Semler and Goldberg did not contest the dissolution petition, and in October 2020, the Richmond County Court entered an order dissolving Arties.
The Damages Demand and Referee's Decision
Petitioner then pressed his claim for money damages. And at the hearing before a special referee, Petitioner upped the ante. He sought not only $195,000 in unpaid salary, but also $237,500 in damages for Semler and Goldberg's allegedly freezing him out of the Corporation.
Petitioner cited Arties' shareholders agreement, which contained a mechanism by which the Corporation could repurchase Petitioner's shares at $3,125 per share ($237,000 in total). By freezing him out, Petitioner argued, Semler and Goldberg frustrated that process and got rid of Petitioner for nothing. (My two cents: this argument should have quickly found the wastebasket. No shareholder exercised the buyout rights in the shareholder's agreement, and therefore no obligation to pay Petitioner for his shares was triggered. By Petitioning for and obtaining dissolution under BCL 1104-a, Petitioner cemented his right to 45% of the proceeds in dissolution, not $237,000 based on a buyout that was never triggered).

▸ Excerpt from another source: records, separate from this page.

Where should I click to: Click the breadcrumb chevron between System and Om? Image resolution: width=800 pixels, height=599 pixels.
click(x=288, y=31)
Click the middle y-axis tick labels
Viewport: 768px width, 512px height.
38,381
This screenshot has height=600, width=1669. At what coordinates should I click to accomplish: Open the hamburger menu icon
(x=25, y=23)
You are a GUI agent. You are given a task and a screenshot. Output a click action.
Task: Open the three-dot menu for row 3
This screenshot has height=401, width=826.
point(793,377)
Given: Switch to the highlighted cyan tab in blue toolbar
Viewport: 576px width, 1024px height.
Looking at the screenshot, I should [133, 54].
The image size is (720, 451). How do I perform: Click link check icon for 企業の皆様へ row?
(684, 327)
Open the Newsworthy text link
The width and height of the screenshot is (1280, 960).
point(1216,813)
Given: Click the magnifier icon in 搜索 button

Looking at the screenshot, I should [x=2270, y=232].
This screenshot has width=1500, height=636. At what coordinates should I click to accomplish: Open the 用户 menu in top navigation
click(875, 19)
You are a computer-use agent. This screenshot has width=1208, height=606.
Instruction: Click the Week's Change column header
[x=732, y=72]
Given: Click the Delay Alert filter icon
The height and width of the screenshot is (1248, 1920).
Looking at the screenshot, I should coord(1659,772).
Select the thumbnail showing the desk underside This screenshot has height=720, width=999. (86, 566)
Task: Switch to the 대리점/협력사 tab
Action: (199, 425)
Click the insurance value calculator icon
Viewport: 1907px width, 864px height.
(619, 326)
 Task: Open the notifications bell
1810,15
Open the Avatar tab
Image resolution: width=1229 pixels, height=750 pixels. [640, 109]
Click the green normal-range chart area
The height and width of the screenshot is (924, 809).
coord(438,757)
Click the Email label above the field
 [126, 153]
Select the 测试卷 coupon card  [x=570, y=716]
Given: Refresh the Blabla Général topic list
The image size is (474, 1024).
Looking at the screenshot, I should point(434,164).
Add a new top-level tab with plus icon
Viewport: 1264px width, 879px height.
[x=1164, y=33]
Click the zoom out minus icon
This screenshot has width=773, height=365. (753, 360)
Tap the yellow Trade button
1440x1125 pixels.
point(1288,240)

The special referee held that Petitioner failed to establish damages. As to salary, the referee held that Petitioner failed to avail himself of his own power within the corporation. Petitioner, the referee held, had access to the checking account and authority to pay himself. His failure to do so defeated any after-the-fact claim for damages.
Addressing the $237,000 demand, the referee held that Petitioner failed to show "any ascertainable damages he may have sustained to the value of his shares as a result of Respondent's oppressive conduct."
The Second Department Affirms
In a brief decision issued on May 28, Lemczik v Artie's Auto Parts, Inc., 2025 NY Slip Op 03192, the Second Department affirmed the referee's determination. The Second Department held that Petitioner's claim for back salary was defeated by his failure to return to work following the end of the 90-day suspension.
And Petitioner's claim for the value of his shares failed, held the Second Department, because Petitioner "failed to submit an independent valuation to establish the current value of the stock as required by the shareholder agreement." Perhaps a less satisfying, but ultimately equally effective angle to defeat Petitioner's claim for lost share value.
Some Takeaways
Get counsel early. There's often a cold war period in closely-held business disputes, where the groundwork for a lawsuit is being laid. Lemczik highlights how claims can be lost in that period. Had the Petitioner been more aggressive pre-litigation (by paying himself and attempting to return to work following the expiration of his suspension), his damages claims would have had much more teeth.
Remember the surcharge. Notably absent from Lemczik is any reference to BCL 1104-a(d), which authorizes courts to impose a "surcharge upon the directors or those in control of the corporation upon a finding of willful or reckless dissipation or transfer of assets or corporate property without just or adequate compensation therefor." While I can't say that a surcharge determination would have been any different than the zero-damages calculation, petitioners would be wise to remember the statutory tools available to them.